ВЫБРАННЫЙ ТЕКСТ —
· · · · · · ·
Одной из самых лучших своих работ последних лет я считаю мюзикл «Алые паруса», который поставлен в 40 музыкальных театрах страны. Кстати, это второй рекорд после мюзикла «Три мушкетера», который поставили 100 театров еще до фильма, а после фильма еще больше. Ставят его и в Европе — Болгарии, Чехии, Венгрии. Причем сами звонят и говорят, что хотят поставить «Алые паруса». Этот мюзикл — дважды лауреат «Золотой маски». Это почти опера — 35 или 36 номеров. Идея-то в воздухе витала уже давно — уж очень романтичная история. И меня сейчас спрашивают, как я угадал с темой — люди просто прут на спектакль, за месяц раскупают билеты! Это в наше-то время, когда показывают кровь, убийства, политику — и вдруг такая нежная, легкая история. Правда, мы ее немножечко сдобрили сексом, о чем, к счастью, не догадывается автор — Александр Грин...

— Как секс выглядит в музыке?

— Не то чтобы в музыке — в содержании. Но и в музыке тоже! У нас Ассоль — вы только не пугайтесь! — проститутка. Кстати, многие режиссеры это изменили, побоялись. Мы немножко усовершенствовали эту тему, сделали ее более современной, поскольку Ассоль все осудили, считали ее сумасшедшей, зацикленной на каком-то Грее, который ей приснился. У нас это сон —  ей снится сон, и некий человек внушает, что вот эта встреча у нее в жизни будет. И Ассоль мечтает о своем принце, который на алых парусах к ней явится. Действительно, немного сумасшедшая девочка... Несчастный городишко, вечно сидящий в тюрьме бедный отец, нищета. Чтобы выручить отца из тюрьмы, Ассоль нужно дать взятку судье, а денег нет. И она решает идти работать в бордель. Правда, у нас она не успевает поработать. Там она встречает некоего капитана, который приезжает со своей командой в бордель. Он спрашивает у хозяйки заведения: кто эта девочка, она мне очень нравится. Та отвечает, что кто-то говорит, что сумасшедшая, а кто-то — фантазерка, и рассказывает ему историю про алые паруса.
· · · · · · ·
ИСХОДНЫЕ ЗАПИСИ —
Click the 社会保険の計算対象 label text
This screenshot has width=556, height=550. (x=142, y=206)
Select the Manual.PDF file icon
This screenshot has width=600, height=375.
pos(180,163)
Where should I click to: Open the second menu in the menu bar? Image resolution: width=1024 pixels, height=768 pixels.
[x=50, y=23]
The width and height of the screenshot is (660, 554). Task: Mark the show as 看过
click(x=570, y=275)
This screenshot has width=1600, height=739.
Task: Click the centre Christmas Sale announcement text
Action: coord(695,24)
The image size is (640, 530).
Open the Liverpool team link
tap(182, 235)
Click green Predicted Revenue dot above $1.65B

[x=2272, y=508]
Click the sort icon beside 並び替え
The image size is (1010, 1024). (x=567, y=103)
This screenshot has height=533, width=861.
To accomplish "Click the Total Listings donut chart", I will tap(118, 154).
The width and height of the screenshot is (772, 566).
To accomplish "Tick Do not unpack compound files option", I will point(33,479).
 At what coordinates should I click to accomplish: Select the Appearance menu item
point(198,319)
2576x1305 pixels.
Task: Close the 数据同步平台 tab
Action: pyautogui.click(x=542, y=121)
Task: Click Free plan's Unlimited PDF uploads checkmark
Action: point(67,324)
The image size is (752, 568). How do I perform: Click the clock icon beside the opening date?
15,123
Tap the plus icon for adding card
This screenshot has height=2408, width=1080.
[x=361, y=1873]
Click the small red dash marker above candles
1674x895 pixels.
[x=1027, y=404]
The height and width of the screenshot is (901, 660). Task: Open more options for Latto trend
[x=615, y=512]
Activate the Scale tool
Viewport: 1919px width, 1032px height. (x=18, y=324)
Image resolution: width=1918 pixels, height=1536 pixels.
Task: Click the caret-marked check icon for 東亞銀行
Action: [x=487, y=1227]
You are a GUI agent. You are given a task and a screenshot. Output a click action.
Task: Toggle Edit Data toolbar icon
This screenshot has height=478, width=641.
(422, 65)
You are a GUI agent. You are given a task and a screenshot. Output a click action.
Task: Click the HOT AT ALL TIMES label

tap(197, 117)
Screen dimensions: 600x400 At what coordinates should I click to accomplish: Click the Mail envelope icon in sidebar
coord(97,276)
· · · · · · ·
ЗАДАНИЕ — Изложите фрагмент о мюзикле «Алые паруса» в двух предложениях. Записи представляют собой самостоятельный материал, отдельный от текста.

РЕШЕНИЕ — Мюзикл «Алые паруса», который говорящий считает одной из лучших своих работ последних лет, поставлен в 40 музыкальных театрах страны и в Европе и дважды стал лауреатом «Золотой маски». В этой постановке Ассоль, чтобы дать взятку судье и выручить отца из тюрьмы, решает идти работать в бордель, где встречает капитана, которому хозяйка заведения рассказывает историю про алые паруса.